D’improvviso gli spazi che per anni ci eravamo impegnati a riempire, a far divenire luogo per rivendicazioni e autocoscienza, dai circoli alle piazze, divengono spazi da evitare per il bene di tutti, e gli spazi che da anni cercavamo di superare, perchè “non sono abbastanza”, ovvero gli spazi online, divengono gli unici spazi praticabili per far fronte all’isolamento. Non solo: divengono gli unici spazi praticabili per non perdere il senso di comunità e per guardare oltre l’emergenza. Dall’alto si moltiplicano gli appelli a “restare sul divano”, ma certo non è la strada giusta. Dobbiamo restare a casa, sì, ma attivi. La normalità in cui abbiamo vissuto fino a due settimane fa era lungi dall’essere una buona normalità. Possiamo fare qualcosa? Dobbiamo. Possiamo rivendicare la nostra esistenza e la nostra condizione che si fa ancor più drammatica? Dobbiamo. Possiamo portare cultura e conoscenza ad un Paese serrato nelle proprie case? Dobbiamo. 

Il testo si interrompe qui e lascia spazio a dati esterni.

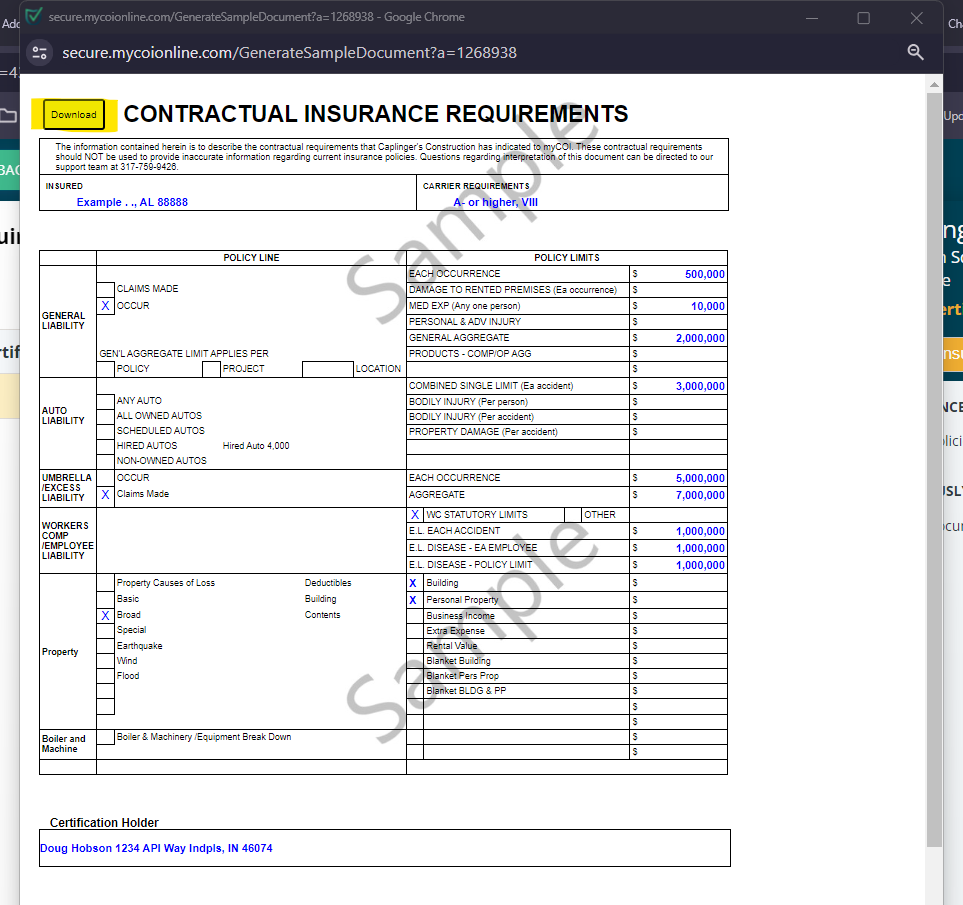The image size is (963, 905).
Task: Check CLAIMS MADE box under General Liability
Action: 105,289
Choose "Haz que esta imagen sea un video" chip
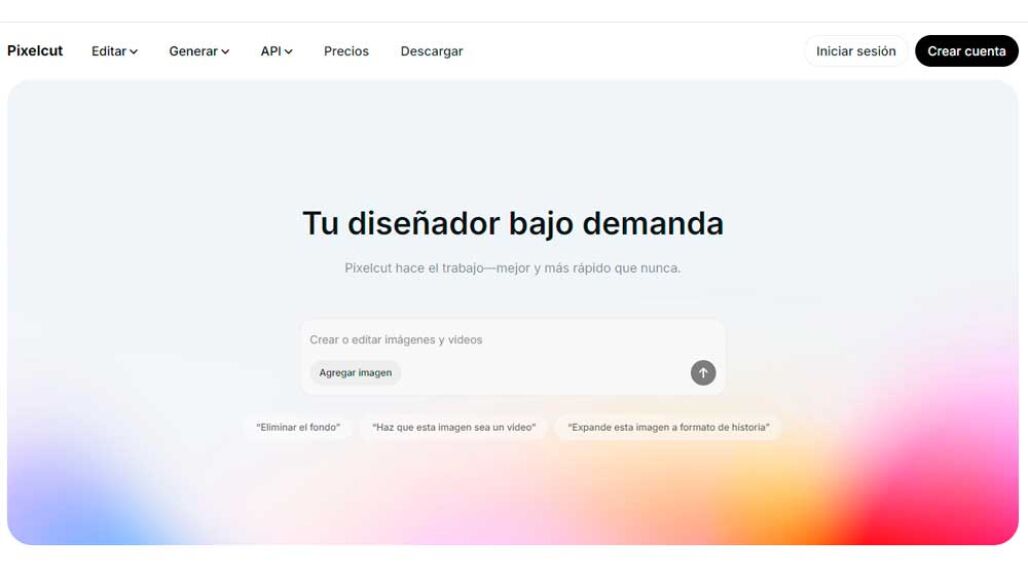 click(x=453, y=427)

Non è facile, è terribilmente complesso pensare di “fare” in un momento in cui ci si chiede soprattutto di non fare, in cui molti sono senza lavoro e tanti hanno il terrore di perderlo, in cui anche solo immaginare il futuro in un presente immerso in un’emergenza che non accennerà a calare ancora per settimane sembra un atto privo di fondamento. Ma è in momenti come questi che è necessario avere coraggio, è tutto ciò che ci rimane: il coraggio di guardare oltre l’emergenza, il coraggio di vivere l’emergenza, di capire che è figlia non solo di un presente inatteso ma anche di un passato scellerato. Non dobbiamo attenderne la fine, dobbiamo attraversarla giorno per giorno. Come? Difficile dirlo, ma avremo settimane per pensarci. Di certo sostenendo attivamente i nostri colleghi che lavorano negli ospedali. Di certo raccontando, facendo diventare lo spazio virtuale un luogo più vivo che mai: riempiamolo di conferenze, di storie, di dibattiti culturali e sì, anche di assemblee e incontri. Non smettiamo di essere ciò che siamo, non smettiamo di fare ciò che facciamo, ma divulghiamolo, confrontandoci, producendo, mettendo insieme le nostre esigenze.

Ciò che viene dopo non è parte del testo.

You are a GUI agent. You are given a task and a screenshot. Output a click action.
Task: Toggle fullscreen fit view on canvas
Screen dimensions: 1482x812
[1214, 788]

Facciamo la nostra parte, spingiamo la politica a fare la propria. Non è facile immaginare, ma il tempo è una risorsa straordinaria. Ora lo abbiamo, e questo è il tempo del coraggio e delle idee: quando tutto ciò finirà, il mondo non sarà più come prima. Ma se prima non era granchè, sta a noi fare in modo che divenga un luogo migliore. Un luogo che, lo sta scoprendo proprio ora, non ha senso senza di noi e senza la cultura.